## THE PROBLEM
Drop the images; return everything else in the listing below exactly.

## DATA IN THIS EXERCISE

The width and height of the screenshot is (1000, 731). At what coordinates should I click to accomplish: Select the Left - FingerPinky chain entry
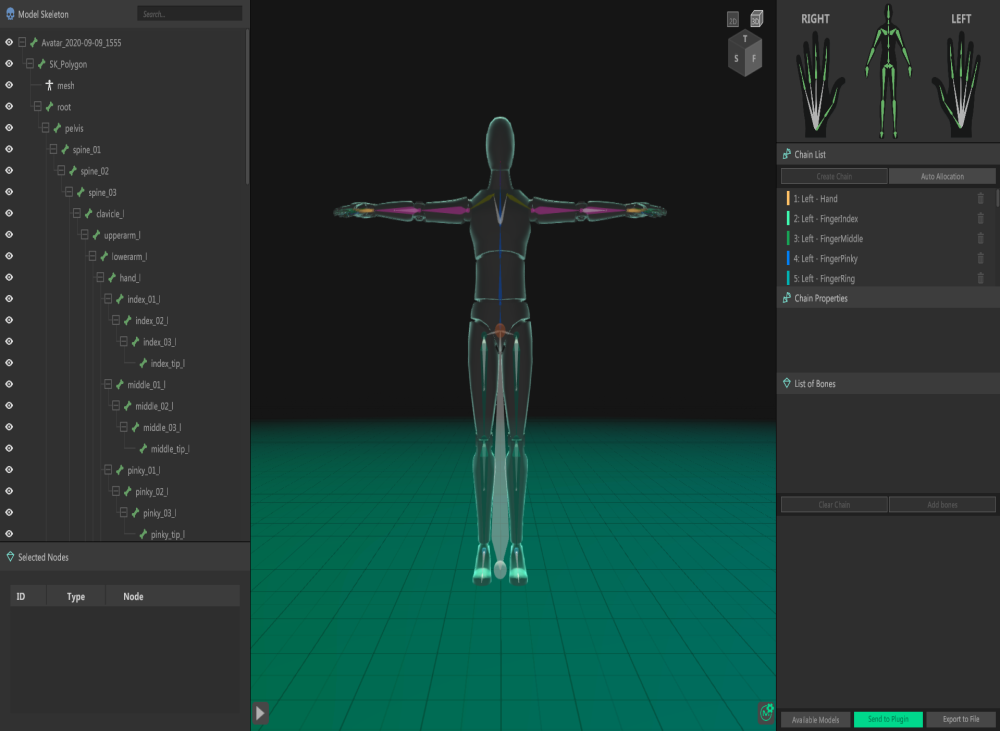click(x=825, y=259)
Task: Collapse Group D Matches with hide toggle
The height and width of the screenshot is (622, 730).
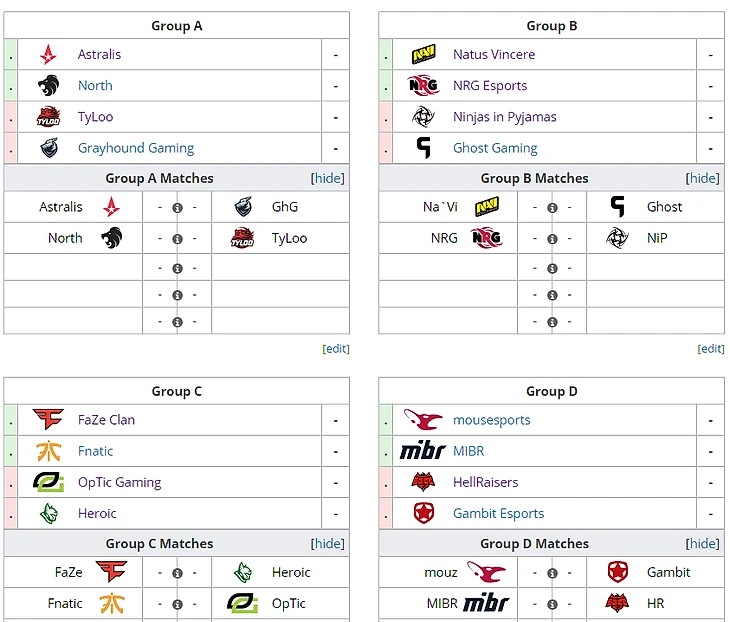Action: (x=703, y=543)
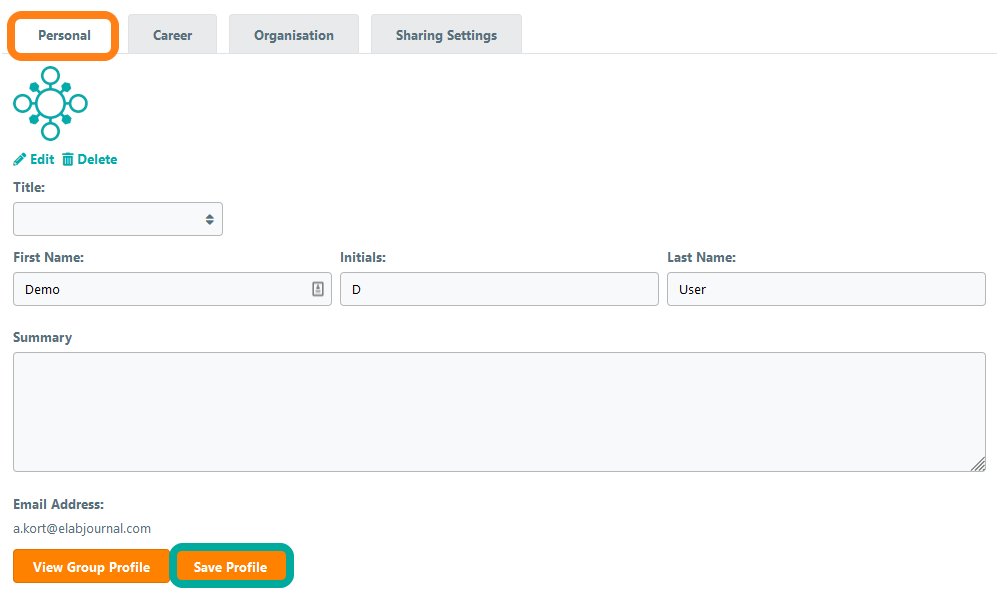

## ANSWER TO THIS EXERCISE
The width and height of the screenshot is (1000, 731). At what coordinates should I click to accomplish: Select the Left - FingerPinky chain entry
click(x=825, y=259)
Task: Collapse Group D Matches with hide toggle
The height and width of the screenshot is (622, 730).
Action: (x=703, y=543)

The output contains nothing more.